How k-Medoids Handles Outliers Differently
k-Means cluster centers (means) can be pulled significantly by the presence of an outlier. Because k-Medoids chooses a data point as the cluster representative, a single extreme value in the dataset has less power to affect the medoid in a substantial way. This leads to more stable cluster assignments and often better real-world performance, especially in data that contains noise or anomalies.
Can k-Medoids Use Any Distance Metric?
Yes, one of the main appeals of k-Medoids is its ability to incorporate a variety of distance metrics. In many applications, Euclidean distance is not the most appropriate measure. For example, if you have a dataset involving sequences or strings, you might use edit distance.
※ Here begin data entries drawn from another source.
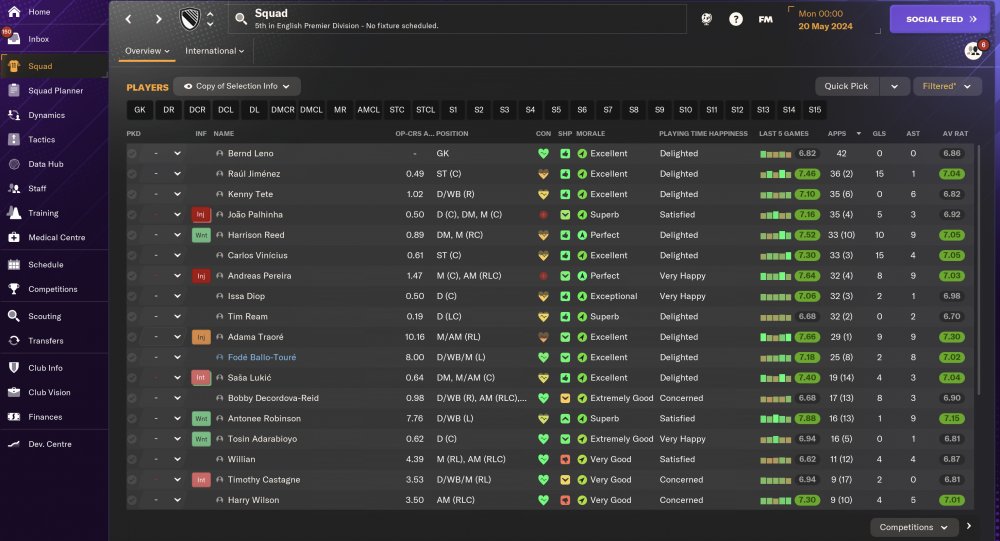Toggle pick checkbox for Willian

click(132, 459)
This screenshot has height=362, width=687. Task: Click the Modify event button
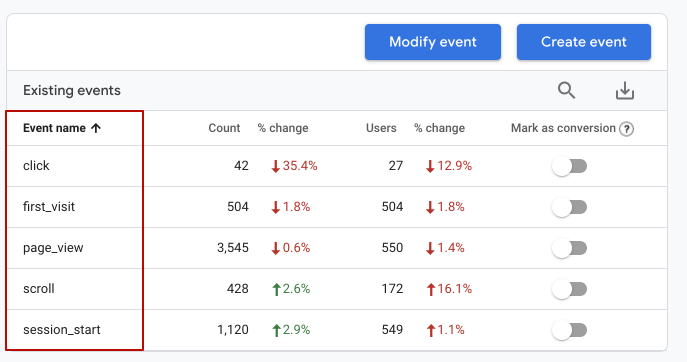[x=433, y=42]
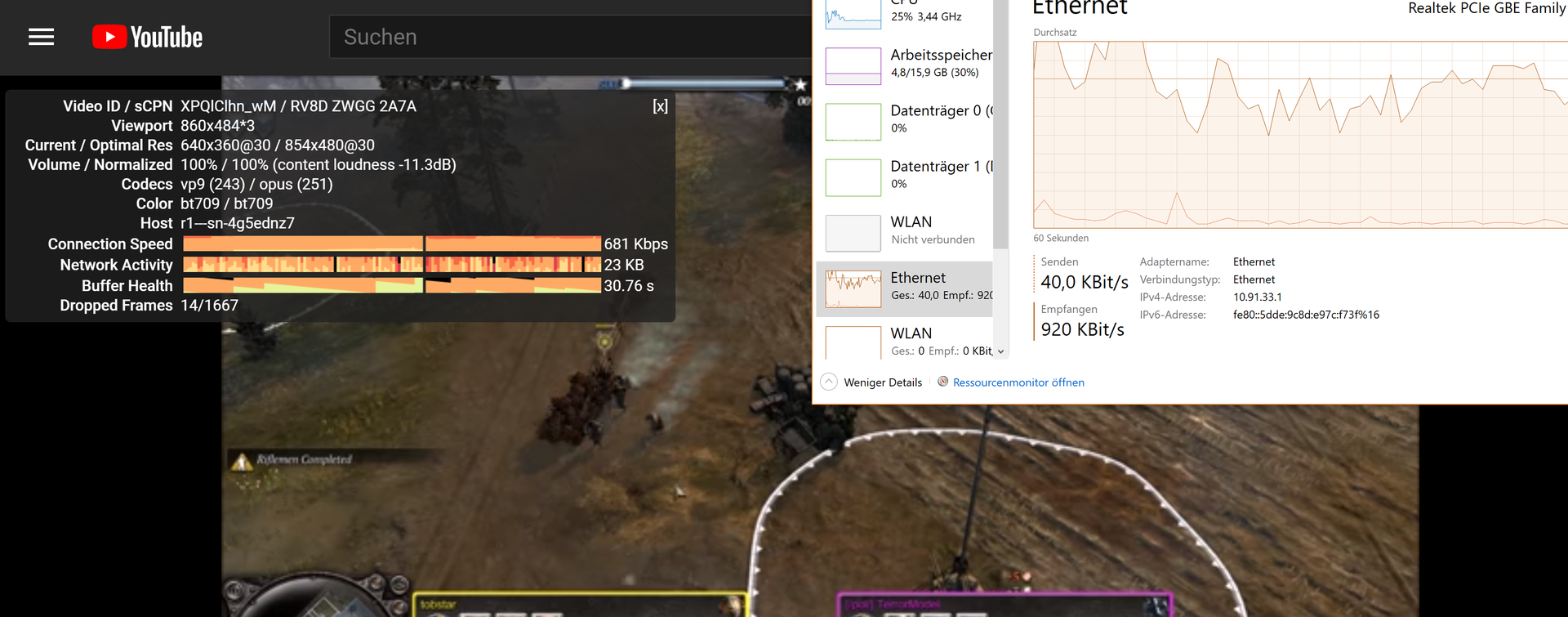Click the Datenträger 1 graph icon

(853, 177)
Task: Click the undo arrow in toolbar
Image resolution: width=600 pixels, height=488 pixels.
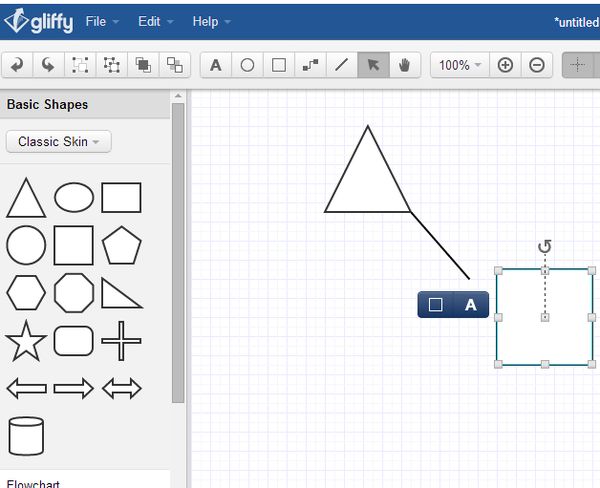Action: click(x=17, y=65)
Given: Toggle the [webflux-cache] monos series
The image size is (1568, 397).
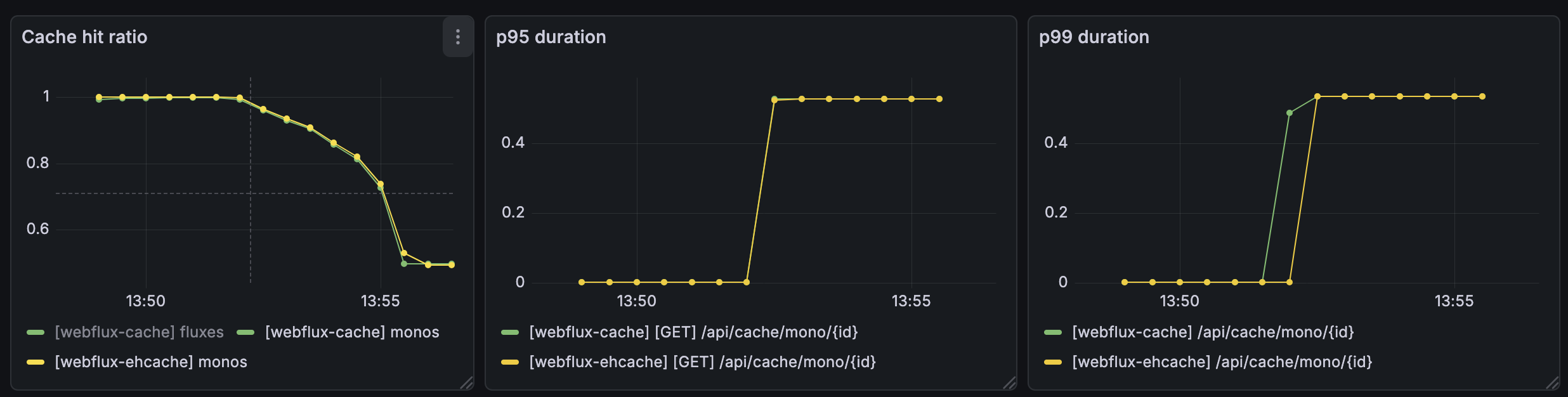Looking at the screenshot, I should tap(352, 332).
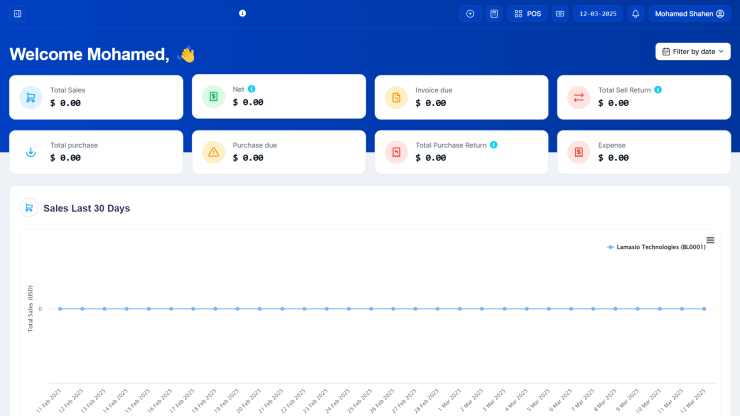Image resolution: width=740 pixels, height=416 pixels.
Task: Open the calculator icon
Action: click(494, 14)
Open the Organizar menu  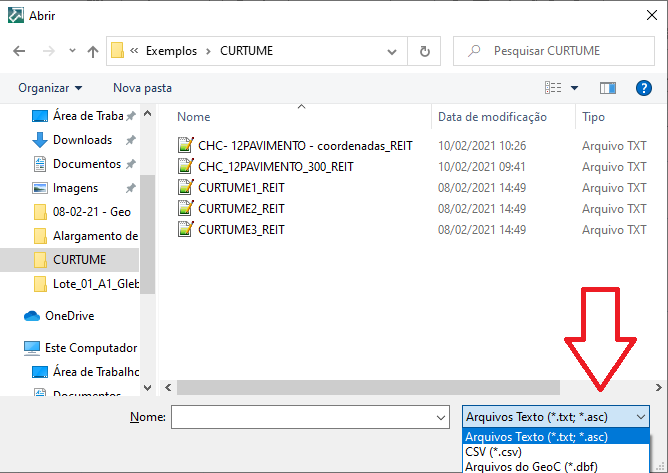[50, 88]
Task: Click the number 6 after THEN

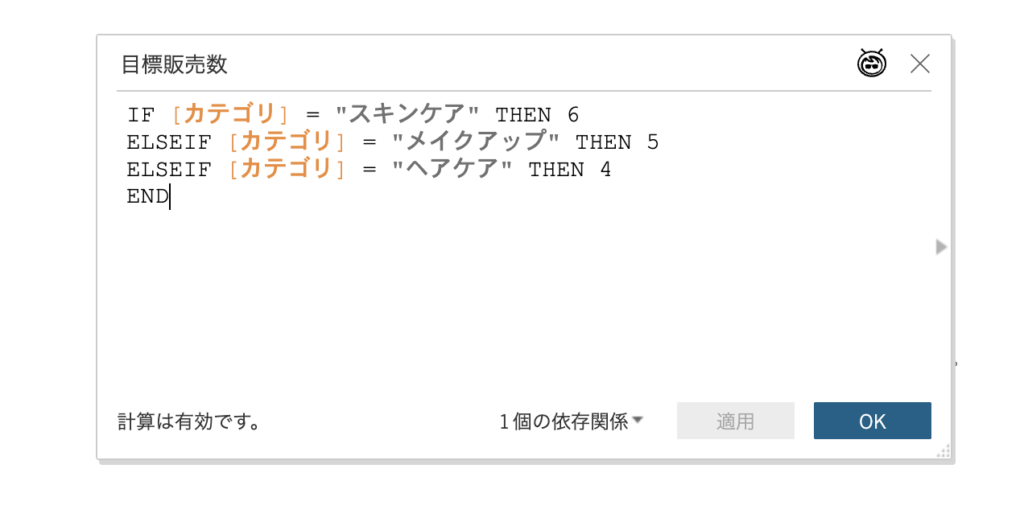Action: (573, 115)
If you are working with geographical data, you might use Haversine distance. k-Medoids can be employed with all such metrics without fundamentally altering the algorithm.
In Which Scenario Might k-Means Be Preferred?
Despite k-Medoids’ flexibility, k-Means can be preferred in large-scale scenarios where computational efficiency is paramount and where Euclidean distance is appropriate. k-Means usually converges faster and has fewer computational demands for each iteration. If the dataset is known to be relatively free of outliers, or if the underlying geometry is clearly Euclidean, k-Means can be an ideal choice for its speed and simplicity.
Are There Potential Pitfalls with k-Medoids?
One concern is the computational overhead. Because medoids must be chosen among the actual data points, k-Medoids can be slower, especially if the dataset is large. In addition, if you pick an unsuitable distance metric for your data, you might still end up with poor cluster quality. Proper feature engineering and an understanding of how to measure “closeness” in your domain are crucial regardless of whether you choose k-Means or k-Medoids.
What If the Data is Categorical?
k-Medoids is often a better choice than k-Means in this case. With categorical data, Euclidean distance may not make sense. Using a metric like Hamming distance (which counts how many features are different between two data points) might be more natural. Since k-Medoids permits arbitrary distance definitions, it aligns nicely with clustering of categorical or mixed-type data.
Summary of Key Differences
k-Means is generally faster and more suitable when:
The underlying assumption of Euclidean geometry holds.
Outliers are minimal or not highly impactful.
The dataset is large, and efficiency is crucial.
k-Medoids is generally more robust and flexible when:
The dataset has outliers or noisy observations.
A specific or non-Euclidean distance metric is needed.
You want the cluster representative to always be an actual data point rather than an abstract mean.